--- START PAGE EXTRACT ---

Published on 28 August 2013 02:54 PM EDT
Written by Michael Larabel in NVIDIA
22 Comments

Proposed nearly one year ago was a new Linux OpenGL ABI by Andy Ritger of NVIDIA. Among the reasons for this proposal of a new ABI included EGL becoming the future over GLX, OpenGL advancing greatly, and issues surrounding each vendor/driver shippimg their own libGL.so.1 file. As part of making this work finally become a reality, NVIDIA has published the code to libglvnd, an OpenGL vendor-neutral dispatch library.

The libglvnd project is a new work-in-progress version of a vendor-neutral library for arbitrating OpenGL calls between multiple drivers/vendors on a per-screen basis. Basically this allows each driver to ship its own OpenGL library but to not overwrite the main system libGL file or cause any collisions with other OpenGL drivers present on the system.

Bryan Nguyn of NVIDIA announced the new vendor-neutral OpenGL dispatching library on the Mesa-dev mailing list today.

--- END PAGE EXTRACT ---
--- START RECORDS ---

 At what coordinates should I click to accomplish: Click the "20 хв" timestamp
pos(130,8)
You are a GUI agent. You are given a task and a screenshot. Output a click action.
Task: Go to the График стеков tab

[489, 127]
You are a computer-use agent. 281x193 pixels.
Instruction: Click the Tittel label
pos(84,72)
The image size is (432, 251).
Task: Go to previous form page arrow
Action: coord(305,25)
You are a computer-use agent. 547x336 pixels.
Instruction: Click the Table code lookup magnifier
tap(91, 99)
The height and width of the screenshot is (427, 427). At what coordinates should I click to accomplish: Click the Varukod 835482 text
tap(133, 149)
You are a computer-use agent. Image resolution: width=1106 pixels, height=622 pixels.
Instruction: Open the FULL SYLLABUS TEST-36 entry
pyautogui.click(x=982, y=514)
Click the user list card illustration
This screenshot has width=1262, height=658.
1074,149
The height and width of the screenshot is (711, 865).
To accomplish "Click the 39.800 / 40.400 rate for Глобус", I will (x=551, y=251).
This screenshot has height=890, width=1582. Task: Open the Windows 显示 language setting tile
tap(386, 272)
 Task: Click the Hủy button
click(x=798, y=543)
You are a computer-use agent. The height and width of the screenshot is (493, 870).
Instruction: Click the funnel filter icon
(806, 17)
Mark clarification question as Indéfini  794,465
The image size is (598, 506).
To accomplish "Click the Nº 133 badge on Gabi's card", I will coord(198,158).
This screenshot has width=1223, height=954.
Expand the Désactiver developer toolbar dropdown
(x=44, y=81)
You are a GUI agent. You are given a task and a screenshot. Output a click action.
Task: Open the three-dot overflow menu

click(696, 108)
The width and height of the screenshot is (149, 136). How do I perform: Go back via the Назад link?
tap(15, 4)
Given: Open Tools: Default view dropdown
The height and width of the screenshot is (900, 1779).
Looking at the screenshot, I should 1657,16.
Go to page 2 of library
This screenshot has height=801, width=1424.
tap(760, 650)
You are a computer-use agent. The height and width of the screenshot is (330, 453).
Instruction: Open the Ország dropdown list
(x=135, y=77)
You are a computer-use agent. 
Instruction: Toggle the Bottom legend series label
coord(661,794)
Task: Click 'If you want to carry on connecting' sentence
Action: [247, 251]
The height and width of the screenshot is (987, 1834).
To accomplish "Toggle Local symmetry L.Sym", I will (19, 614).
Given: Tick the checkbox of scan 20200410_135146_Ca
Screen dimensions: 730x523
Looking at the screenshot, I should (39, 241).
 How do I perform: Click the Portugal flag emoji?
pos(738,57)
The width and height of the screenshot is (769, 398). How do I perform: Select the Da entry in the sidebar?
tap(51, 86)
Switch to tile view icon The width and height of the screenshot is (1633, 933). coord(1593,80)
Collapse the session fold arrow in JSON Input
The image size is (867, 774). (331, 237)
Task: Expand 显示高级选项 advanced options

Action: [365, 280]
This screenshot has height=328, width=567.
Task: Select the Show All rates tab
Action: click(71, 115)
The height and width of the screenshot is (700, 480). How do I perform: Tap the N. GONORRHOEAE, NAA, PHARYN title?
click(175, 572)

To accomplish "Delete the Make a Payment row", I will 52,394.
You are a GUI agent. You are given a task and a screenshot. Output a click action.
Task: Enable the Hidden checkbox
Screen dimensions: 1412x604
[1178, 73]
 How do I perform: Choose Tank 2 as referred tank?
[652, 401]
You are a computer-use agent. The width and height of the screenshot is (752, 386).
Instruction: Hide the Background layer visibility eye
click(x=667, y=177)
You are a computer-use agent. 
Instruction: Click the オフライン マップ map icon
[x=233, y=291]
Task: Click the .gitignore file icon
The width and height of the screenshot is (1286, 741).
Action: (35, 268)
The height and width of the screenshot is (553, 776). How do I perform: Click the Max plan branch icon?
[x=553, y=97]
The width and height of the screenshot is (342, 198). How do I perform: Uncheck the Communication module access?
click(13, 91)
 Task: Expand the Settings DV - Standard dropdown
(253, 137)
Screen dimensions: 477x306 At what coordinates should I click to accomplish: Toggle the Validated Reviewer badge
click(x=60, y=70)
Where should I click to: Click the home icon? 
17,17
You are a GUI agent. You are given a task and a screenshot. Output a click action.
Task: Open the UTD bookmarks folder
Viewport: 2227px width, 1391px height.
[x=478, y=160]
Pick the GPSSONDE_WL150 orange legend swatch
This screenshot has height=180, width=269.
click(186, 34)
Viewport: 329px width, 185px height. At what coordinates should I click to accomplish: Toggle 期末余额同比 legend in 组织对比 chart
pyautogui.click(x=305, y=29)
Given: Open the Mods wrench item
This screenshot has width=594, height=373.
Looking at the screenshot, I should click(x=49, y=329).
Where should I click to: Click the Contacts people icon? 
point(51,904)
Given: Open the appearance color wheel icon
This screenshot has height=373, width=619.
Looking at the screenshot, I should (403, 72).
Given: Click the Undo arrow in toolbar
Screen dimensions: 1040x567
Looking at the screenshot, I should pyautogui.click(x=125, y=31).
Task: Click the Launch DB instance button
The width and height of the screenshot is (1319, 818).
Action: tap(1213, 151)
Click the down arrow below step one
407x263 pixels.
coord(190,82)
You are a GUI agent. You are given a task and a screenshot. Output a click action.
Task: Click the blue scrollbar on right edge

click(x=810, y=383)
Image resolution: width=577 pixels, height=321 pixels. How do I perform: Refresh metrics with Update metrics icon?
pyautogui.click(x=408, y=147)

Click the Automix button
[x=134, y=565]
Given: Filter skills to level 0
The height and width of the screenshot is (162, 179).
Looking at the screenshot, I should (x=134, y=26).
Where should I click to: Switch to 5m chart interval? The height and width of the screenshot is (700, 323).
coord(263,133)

--- END RECORDS ---

> [WHAT YOU WILL DO]
1. In the article about NVIDIA's libglvnd, on which mailing list was the new dispatch library announced?
2. Carry on writing the article about NVIDIA's libglvnd library from the point where it stops.

> [ANSWERS TO THE TASKS]
1. The Mesa-dev mailing list.

2.
Last September, Andy Ritger proposed updating the Linux OpenGL ABI to allow for multiple vendors to co-exist within a single process and OpenGL applications to dispatch commands to different vendors with per-context granularity. The current proposal calls for a vendor-neutral "API library" which acts as an intermediate layer between the application and OpenGL vendor implementations that manages this dispatching.

I have written a work-in-progress library based on this proposal which implements this API library for GLX. This library leverages some code from Mesa's glapi module to handle TLS and core OpenGL dispatching, as well as the BSD-licensed uthash library and the X.org Xserver's list.h.

The library in its current form is hosted on GitHub.

About The Author
Michael Larabel is the principal author of Phoronix.com and founded the web-site in 2004 with a focus on enriching the Linux hardware experience and being the largest web-site devoted to Linux hardware reviews, particularly for products relevant to Linux gamers and enthusiasts but also commonly reviewing servers/workstations and embedded Linux devices. Michael has written more than 10,000 articles covering the state of Linux hardware support, Linux performance, graphics hardware drivers, and other topics. Michael is also the lead developer of the Phoronix Test Suite, Phoromatic, and OpenBenchmarking.org automated testing software. He can be followed via and or contacted via .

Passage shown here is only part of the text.